*Data records*
----

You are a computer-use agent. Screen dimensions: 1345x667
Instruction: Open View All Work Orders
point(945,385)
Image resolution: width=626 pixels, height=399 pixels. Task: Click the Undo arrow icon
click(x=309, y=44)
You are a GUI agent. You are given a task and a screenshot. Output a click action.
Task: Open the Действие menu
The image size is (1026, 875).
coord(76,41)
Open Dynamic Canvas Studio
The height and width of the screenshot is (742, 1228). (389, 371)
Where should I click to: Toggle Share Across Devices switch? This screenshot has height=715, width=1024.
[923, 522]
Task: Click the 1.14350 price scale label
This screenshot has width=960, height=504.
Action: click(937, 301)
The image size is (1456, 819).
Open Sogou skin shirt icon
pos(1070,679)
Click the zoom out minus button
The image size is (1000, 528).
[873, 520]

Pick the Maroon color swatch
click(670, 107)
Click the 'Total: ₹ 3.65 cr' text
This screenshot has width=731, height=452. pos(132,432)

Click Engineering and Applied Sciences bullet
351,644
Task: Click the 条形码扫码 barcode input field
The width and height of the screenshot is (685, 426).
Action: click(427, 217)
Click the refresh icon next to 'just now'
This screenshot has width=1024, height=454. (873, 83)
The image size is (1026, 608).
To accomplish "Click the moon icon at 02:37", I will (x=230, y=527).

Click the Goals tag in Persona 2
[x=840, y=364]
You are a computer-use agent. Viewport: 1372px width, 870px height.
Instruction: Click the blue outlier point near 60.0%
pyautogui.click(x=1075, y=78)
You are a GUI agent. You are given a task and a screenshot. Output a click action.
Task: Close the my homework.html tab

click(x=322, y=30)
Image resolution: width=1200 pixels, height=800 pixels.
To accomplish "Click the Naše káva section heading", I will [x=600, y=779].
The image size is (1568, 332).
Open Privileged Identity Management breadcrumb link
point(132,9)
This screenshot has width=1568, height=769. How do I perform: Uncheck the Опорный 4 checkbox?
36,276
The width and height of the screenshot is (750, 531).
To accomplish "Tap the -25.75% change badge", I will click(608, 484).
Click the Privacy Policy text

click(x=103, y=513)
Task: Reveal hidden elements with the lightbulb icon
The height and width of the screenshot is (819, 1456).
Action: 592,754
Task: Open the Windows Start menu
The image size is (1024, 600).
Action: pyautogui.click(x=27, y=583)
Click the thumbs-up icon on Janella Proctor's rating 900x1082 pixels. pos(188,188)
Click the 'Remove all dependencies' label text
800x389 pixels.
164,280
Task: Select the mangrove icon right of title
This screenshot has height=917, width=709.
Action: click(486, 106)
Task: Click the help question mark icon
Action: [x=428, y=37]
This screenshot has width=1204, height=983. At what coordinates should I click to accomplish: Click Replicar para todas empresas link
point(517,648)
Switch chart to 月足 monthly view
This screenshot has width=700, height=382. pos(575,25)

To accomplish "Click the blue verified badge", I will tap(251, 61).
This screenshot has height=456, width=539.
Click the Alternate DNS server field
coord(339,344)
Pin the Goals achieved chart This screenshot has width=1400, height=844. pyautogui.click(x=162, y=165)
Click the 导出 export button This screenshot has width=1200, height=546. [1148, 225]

----

*Aim of the exercise*
Please return exactly the lines that run from the line with "Task: Reveal hidden" through the end of the records above, both included, and nothing more.

*Exercise response*
Task: Reveal hidden elements with the lightbulb icon
The height and width of the screenshot is (819, 1456).
Action: 592,754
Task: Open the Windows Start menu
The image size is (1024, 600).
Action: pyautogui.click(x=27, y=583)
Click the thumbs-up icon on Janella Proctor's rating 900x1082 pixels. pos(188,188)
Click the 'Remove all dependencies' label text
800x389 pixels.
164,280
Task: Select the mangrove icon right of title
This screenshot has height=917, width=709.
Action: click(486, 106)
Task: Click the help question mark icon
Action: [x=428, y=37]
This screenshot has width=1204, height=983. At what coordinates should I click to accomplish: Click Replicar para todas empresas link
point(517,648)
Switch chart to 月足 monthly view
This screenshot has width=700, height=382. pos(575,25)

To accomplish "Click the blue verified badge", I will tap(251, 61).
This screenshot has height=456, width=539.
Click the Alternate DNS server field
coord(339,344)
Pin the Goals achieved chart This screenshot has width=1400, height=844. pyautogui.click(x=162, y=165)
Click the 导出 export button This screenshot has width=1200, height=546. [1148, 225]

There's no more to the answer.